Representative Steven LaTourette of Ohio told reporters that he was encountering stiff resistance in a campaign to convince 20 Republicans who voted no on Monday to change to yes.
“The number $700 billion continues to be difficult,” he said. “It’s difficult because nobody can seem to explain why the secretary (US Treasury Secretary Henry Paulson) needs $700 billion.”
The group is proposing an amendment to the bill that would reduce the amount to $250 billion, based on Paulson’s estimate that he could spend about $50 billion a month buying up soured mortgage assets from troubled as well as healthy financial firms.
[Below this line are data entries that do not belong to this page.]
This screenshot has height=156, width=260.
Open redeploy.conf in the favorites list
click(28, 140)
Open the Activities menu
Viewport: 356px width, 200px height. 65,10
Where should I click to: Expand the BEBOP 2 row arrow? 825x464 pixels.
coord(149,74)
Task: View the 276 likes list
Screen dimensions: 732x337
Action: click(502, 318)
All last week, a flood of opposition from angry constituents warned against passage of the $700 billion plan for the government to buy up damaged mortgage assets, charging that it would only bail out Wall Street fat cats.
Senator Dianne Feinstein, a Democrat from California, said that 85,000 of the 95,000 messages she received were negative.
On Monday, the US House of Representatives stunningly rebuffed Bush and their own Democratic and Republican leaders by voting down the plan and sending the three major stock share indices plunging more than 6.98 percent.
In two days of harried negotiations, the US Senate came up with a sweetened plan that passed Wednesday night.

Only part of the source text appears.